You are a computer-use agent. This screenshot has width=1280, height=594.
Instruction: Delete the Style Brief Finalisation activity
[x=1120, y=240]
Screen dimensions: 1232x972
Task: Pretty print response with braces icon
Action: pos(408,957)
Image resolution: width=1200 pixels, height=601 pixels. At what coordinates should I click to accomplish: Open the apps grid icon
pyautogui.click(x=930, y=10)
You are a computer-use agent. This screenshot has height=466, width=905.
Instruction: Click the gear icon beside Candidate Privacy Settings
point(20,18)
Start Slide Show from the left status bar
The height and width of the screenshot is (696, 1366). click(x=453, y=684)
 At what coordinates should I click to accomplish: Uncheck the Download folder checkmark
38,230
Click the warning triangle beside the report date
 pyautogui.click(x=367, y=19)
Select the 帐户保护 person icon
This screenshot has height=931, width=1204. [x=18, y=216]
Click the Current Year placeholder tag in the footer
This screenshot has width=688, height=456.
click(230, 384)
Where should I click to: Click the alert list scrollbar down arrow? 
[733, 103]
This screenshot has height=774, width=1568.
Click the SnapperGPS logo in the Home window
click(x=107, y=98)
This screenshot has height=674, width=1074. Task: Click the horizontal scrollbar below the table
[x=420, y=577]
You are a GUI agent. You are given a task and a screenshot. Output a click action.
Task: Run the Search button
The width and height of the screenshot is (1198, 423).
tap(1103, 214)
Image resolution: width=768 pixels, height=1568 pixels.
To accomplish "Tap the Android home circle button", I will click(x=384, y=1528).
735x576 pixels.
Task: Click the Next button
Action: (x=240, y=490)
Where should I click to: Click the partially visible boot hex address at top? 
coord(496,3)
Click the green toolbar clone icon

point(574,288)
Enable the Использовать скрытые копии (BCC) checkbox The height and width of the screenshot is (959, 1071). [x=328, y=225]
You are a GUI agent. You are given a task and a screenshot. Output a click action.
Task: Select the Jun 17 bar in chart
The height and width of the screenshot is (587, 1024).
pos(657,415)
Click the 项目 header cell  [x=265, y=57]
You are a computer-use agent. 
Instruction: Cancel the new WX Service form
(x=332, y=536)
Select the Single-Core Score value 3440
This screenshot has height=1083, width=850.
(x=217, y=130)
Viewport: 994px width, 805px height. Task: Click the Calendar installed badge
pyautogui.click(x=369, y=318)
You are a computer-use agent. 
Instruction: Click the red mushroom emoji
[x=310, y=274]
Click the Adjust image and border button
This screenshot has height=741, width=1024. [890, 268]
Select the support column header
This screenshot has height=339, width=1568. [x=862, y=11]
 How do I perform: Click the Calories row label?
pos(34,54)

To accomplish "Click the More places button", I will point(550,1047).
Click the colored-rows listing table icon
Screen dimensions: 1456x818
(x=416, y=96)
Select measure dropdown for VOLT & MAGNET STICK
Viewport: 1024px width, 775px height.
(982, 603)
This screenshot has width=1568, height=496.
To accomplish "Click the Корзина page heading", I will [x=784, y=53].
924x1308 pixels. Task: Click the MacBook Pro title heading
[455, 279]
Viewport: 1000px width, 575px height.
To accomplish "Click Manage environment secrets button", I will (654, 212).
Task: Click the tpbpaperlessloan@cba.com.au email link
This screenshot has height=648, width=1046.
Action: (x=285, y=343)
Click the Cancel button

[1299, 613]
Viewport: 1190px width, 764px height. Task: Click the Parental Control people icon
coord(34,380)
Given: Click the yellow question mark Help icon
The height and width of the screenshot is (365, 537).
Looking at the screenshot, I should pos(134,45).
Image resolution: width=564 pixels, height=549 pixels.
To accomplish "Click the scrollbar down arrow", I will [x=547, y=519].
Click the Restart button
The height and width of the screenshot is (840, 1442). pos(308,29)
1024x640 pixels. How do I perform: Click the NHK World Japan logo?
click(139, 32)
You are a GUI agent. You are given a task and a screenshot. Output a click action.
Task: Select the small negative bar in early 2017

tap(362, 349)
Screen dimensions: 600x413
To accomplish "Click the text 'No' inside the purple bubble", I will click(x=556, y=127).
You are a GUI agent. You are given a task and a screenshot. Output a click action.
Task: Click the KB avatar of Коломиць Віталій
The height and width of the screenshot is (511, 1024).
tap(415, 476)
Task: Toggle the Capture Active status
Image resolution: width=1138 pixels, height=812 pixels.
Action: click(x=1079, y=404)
- - - -
TASK ITEM: Give back the full listing exactly as it stands above.

YOUR RESPONSE:
You are a computer-use agent. This screenshot has width=1280, height=594.
Instruction: Delete the Style Brief Finalisation activity
[x=1120, y=240]
Screen dimensions: 1232x972
Task: Pretty print response with braces icon
Action: pos(408,957)
Image resolution: width=1200 pixels, height=601 pixels. At what coordinates should I click to accomplish: Open the apps grid icon
pyautogui.click(x=930, y=10)
You are a computer-use agent. This screenshot has height=466, width=905.
Instruction: Click the gear icon beside Candidate Privacy Settings
point(20,18)
Start Slide Show from the left status bar
The height and width of the screenshot is (696, 1366). click(x=453, y=684)
 At what coordinates should I click to accomplish: Uncheck the Download folder checkmark
38,230
Click the warning triangle beside the report date
 pyautogui.click(x=367, y=19)
Select the 帐户保护 person icon
This screenshot has height=931, width=1204. [x=18, y=216]
Click the Current Year placeholder tag in the footer
This screenshot has width=688, height=456.
click(230, 384)
Where should I click to: Click the alert list scrollbar down arrow? 
[733, 103]
This screenshot has height=774, width=1568.
Click the SnapperGPS logo in the Home window
click(x=107, y=98)
This screenshot has height=674, width=1074. Task: Click the horizontal scrollbar below the table
[x=420, y=577]
You are a GUI agent. You are given a task and a screenshot. Output a click action.
Task: Run the Search button
The width and height of the screenshot is (1198, 423).
tap(1103, 214)
Image resolution: width=768 pixels, height=1568 pixels.
To accomplish "Tap the Android home circle button", I will click(x=384, y=1528).
735x576 pixels.
Task: Click the Next button
Action: (x=240, y=490)
Where should I click to: Click the partially visible boot hex address at top? 
coord(496,3)
Click the green toolbar clone icon

point(574,288)
Enable the Использовать скрытые копии (BCC) checkbox The height and width of the screenshot is (959, 1071). [x=328, y=225]
You are a GUI agent. You are given a task and a screenshot. Output a click action.
Task: Select the Jun 17 bar in chart
The height and width of the screenshot is (587, 1024).
pos(657,415)
Click the 项目 header cell  [x=265, y=57]
You are a computer-use agent. 
Instruction: Cancel the new WX Service form
(x=332, y=536)
Select the Single-Core Score value 3440
This screenshot has height=1083, width=850.
(x=217, y=130)
Viewport: 994px width, 805px height. Task: Click the Calendar installed badge
pyautogui.click(x=369, y=318)
You are a computer-use agent. 
Instruction: Click the red mushroom emoji
[x=310, y=274]
Click the Adjust image and border button
This screenshot has height=741, width=1024. [890, 268]
Select the support column header
This screenshot has height=339, width=1568. [x=862, y=11]
 How do I perform: Click the Calories row label?
pos(34,54)

To accomplish "Click the More places button", I will point(550,1047).
Click the colored-rows listing table icon
Screen dimensions: 1456x818
(x=416, y=96)
Select measure dropdown for VOLT & MAGNET STICK
Viewport: 1024px width, 775px height.
(982, 603)
This screenshot has width=1568, height=496.
To accomplish "Click the Корзина page heading", I will [x=784, y=53].
924x1308 pixels. Task: Click the MacBook Pro title heading
[455, 279]
Viewport: 1000px width, 575px height.
To accomplish "Click Manage environment secrets button", I will (654, 212).
Task: Click the tpbpaperlessloan@cba.com.au email link
This screenshot has height=648, width=1046.
Action: (x=285, y=343)
Click the Cancel button

[1299, 613]
Viewport: 1190px width, 764px height. Task: Click the Parental Control people icon
coord(34,380)
Given: Click the yellow question mark Help icon
The height and width of the screenshot is (365, 537).
Looking at the screenshot, I should pos(134,45).
Image resolution: width=564 pixels, height=549 pixels.
To accomplish "Click the scrollbar down arrow", I will [x=547, y=519].
Click the Restart button
The height and width of the screenshot is (840, 1442). pos(308,29)
1024x640 pixels. How do I perform: Click the NHK World Japan logo?
click(139, 32)
You are a GUI agent. You are given a task and a screenshot. Output a click action.
Task: Select the small negative bar in early 2017

tap(362, 349)
Screen dimensions: 600x413
To accomplish "Click the text 'No' inside the purple bubble", I will click(x=556, y=127).
You are a GUI agent. You are given a task and a screenshot. Output a click action.
Task: Click the KB avatar of Коломиць Віталій
The height and width of the screenshot is (511, 1024).
tap(415, 476)
Task: Toggle the Capture Active status
Image resolution: width=1138 pixels, height=812 pixels.
Action: click(x=1079, y=404)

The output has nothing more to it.